La realtà dietro la “bomba Sinner”

Il nome non ha nulla a che vedere con il campione di tennis, ma sfrutta l’immaginario di esplosività associata al suo talento sportivo. La realtà, però, è ben diversa: si tratta di un ordigno pericoloso e illegale, capace di causare mutilazioni o peggio. L’ordigno, insieme ad altri 486 petardi illegali, è stato sequestrato dai carabinieri nell’abitazione di un 24enne incensurato a Pozzuoli, trasformata in una vera santabarbara. Materiale esplosivo per un totale di 50 chili era conservato in condizioni precarie, mettendo a rischio non solo l’incolumità del giovane, ma anche quella dei suoi vicini.

Un marketing pericoloso e la complicità dei media

La “bomba Sinner” e altri ordigni illegali sono promossi su piattaforme come Telegram, TikTok e Instagram, dove la vendita e distribuzione si sviluppano con logiche da e-commerce. I nomi accattivanti, però, non sono solo una trovata degli stessi produttori, ma trovano amplificazione nei media, che trasformano questi episodi in sensazionalismo, anziché sottolinearne i rischi. È qui che si insinua una responsabilità più ampia: invece di denunciare con forza il pericolo dei botti illegali, si finisce per rafforzarne la “fama”, perpetuando un’attrazione malsana verso questi prodotti.

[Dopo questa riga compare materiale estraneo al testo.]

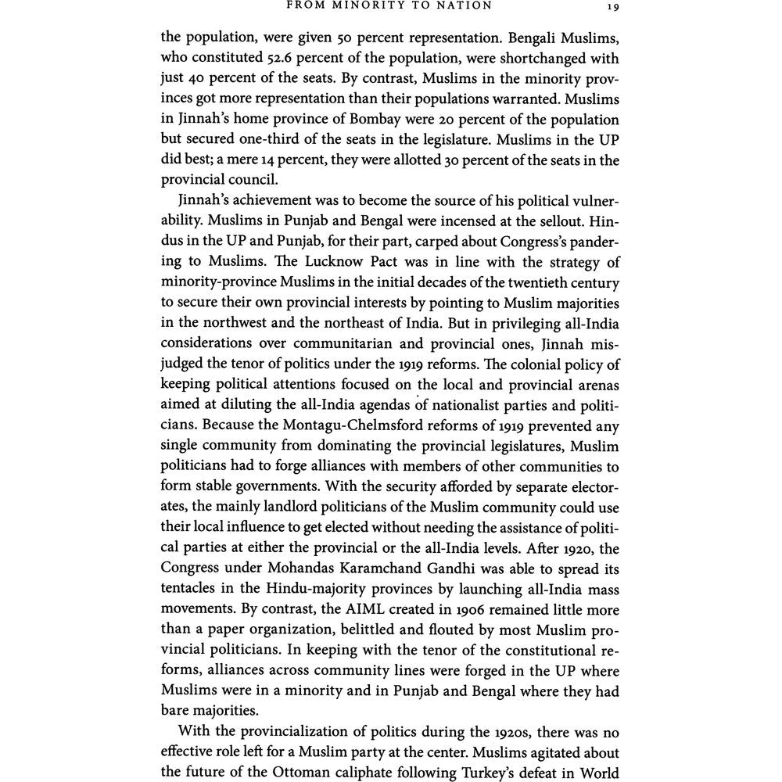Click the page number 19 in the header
point(613,7)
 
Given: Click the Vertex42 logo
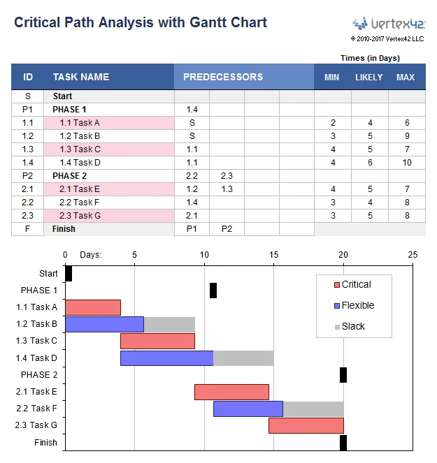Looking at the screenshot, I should pos(388,23).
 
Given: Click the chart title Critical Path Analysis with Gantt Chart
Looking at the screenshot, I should pos(141,22).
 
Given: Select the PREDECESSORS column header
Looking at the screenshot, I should pos(223,77).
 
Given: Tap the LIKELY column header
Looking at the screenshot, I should pos(369,78).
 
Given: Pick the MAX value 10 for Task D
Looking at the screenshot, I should pos(406,163).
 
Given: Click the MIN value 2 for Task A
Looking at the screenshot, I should pos(333,123).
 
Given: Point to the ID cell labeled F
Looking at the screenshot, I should pos(28,229).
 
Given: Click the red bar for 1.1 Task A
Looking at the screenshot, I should pos(93,307).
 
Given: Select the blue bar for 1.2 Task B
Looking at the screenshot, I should pos(104,324).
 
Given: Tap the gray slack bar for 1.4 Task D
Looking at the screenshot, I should pos(243,358).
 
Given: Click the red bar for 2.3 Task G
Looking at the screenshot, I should pos(306,426).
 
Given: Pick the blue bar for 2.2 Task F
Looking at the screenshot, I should pos(248,409).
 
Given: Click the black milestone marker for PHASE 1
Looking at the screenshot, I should pos(213,291).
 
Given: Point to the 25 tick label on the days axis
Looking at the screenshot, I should pos(413,255).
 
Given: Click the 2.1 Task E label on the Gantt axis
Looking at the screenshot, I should pos(36,392).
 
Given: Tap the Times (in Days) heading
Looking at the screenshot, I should pos(370,58).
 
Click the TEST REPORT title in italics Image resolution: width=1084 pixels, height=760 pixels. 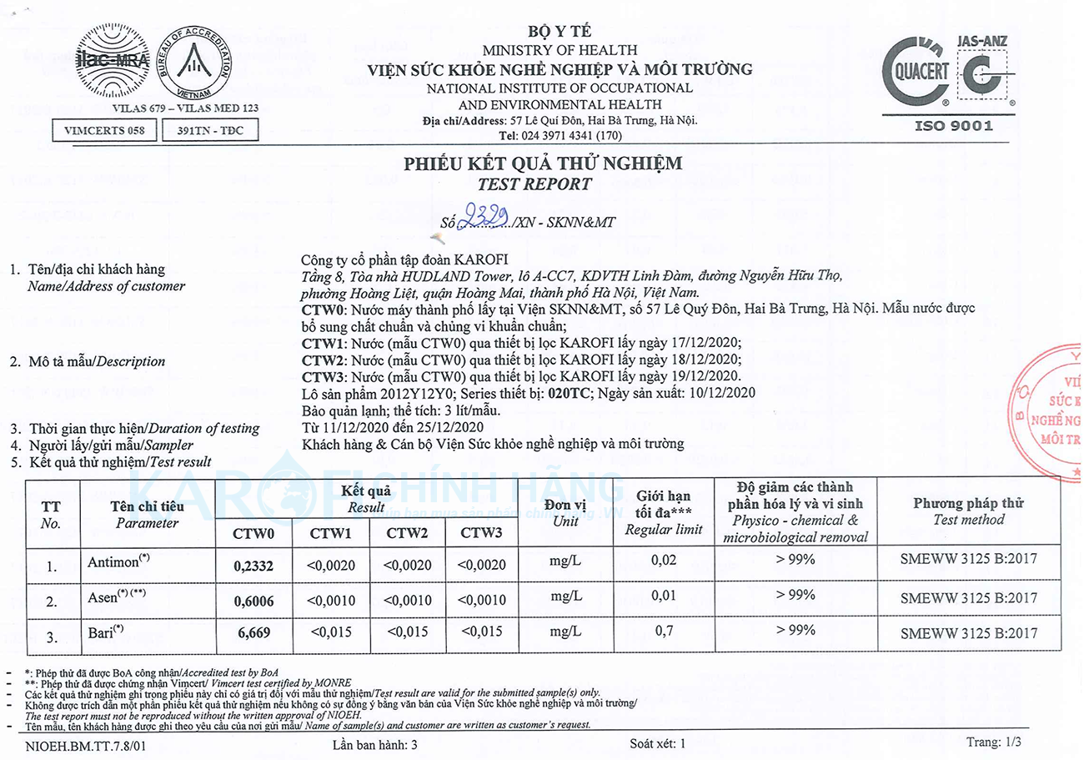(543, 184)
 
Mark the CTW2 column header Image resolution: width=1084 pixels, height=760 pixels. (407, 532)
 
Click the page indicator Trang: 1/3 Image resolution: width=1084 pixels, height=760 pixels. (995, 742)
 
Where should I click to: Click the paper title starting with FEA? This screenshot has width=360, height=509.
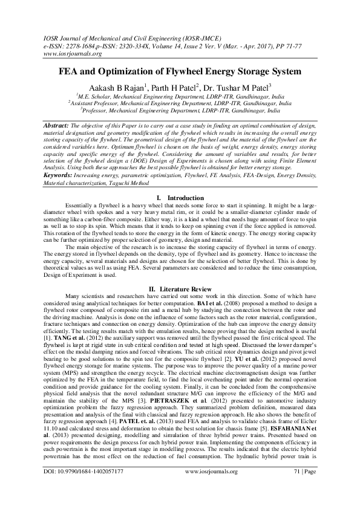pyautogui.click(x=179, y=71)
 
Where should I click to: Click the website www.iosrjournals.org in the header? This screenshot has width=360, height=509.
pyautogui.click(x=66, y=53)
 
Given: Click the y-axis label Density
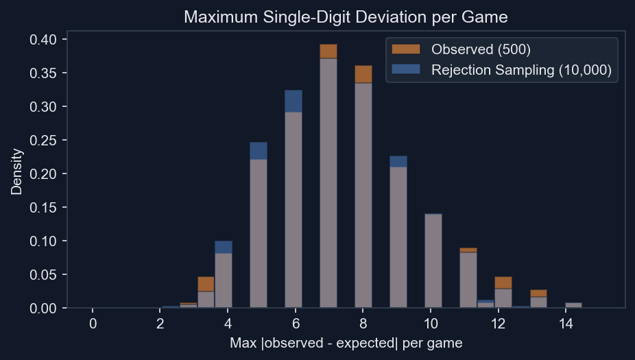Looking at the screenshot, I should coord(16,173).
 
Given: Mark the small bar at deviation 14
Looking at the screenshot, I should coord(573,305).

Il perpetuarsi dei pregiudizi su Napoli

La narrazione che emerge da episodi come quello della “bomba Sinner” alimenta stereotipi radicati su Napoli e la Campania come luoghi di illegalità e anarchia diffusa. I nomi dei botti – da Maradona a Kvara – sono spesso legati a simboli locali, trasformando un problema grave in un racconto folkloristico che fa leva su luoghi comuni. In realtà, Napoli è una città con un tessuto sociale e culturale straordinario, che spesso lotta contro queste narrazioni riduttive. Collegare automaticamente l’illegalità a simboli della cultura partenopea non fa che danneggiare l’immagine di un territorio già troppo spesso vittima di pregiudizi.

Un problema nazionale, non locale

È importante sottolineare che il fenomeno dei botti illegali non è un problema esclusivamente napoletano. Gli ordigni sequestrati a Pozzuoli erano destinati anche al mercato tedesco, dimostrando che si tratta di un commercio organizzato su scala ben più ampia. Ridurre la questione a un “problema di Napoli” non solo ignora la complessità del fenomeno, ma ostacola una reale presa di coscienza e interventi efficaci.

L’urgenza di un cambiamento culturale

Il fenomeno dei botti illegali rappresenta un rischio concreto per la sicurezza pubblica e un problema culturale. Ogni anno, questi ordigni causano gravi ferite, amputazioni e persino vittime. Serve un cambio di paradigma: da una narrazione che esalta nomi e appellativi dei botti, si deve passare a una comunicazione che ne evidenzi i pericoli, senza alimentare inutili sensazionalismi.

La “bomba Sinner” non è solo un ordigno pericoloso: è un simbolo di come il sensazionalismo e la superficialità possano alimentare pregiudizi e ignorare il vero problema. Napoli merita una narrazione diversa, che metta in evidenza la lotta quotidiana di tanti cittadini contro l’illegalità, piuttosto che ridurla a un cliché. Allo stesso tempo, occorre un impegno collettivo per contrastare la produzione e la diffusione di fuochi illegali, puntando su una cultura della sicurezza e della responsabilità.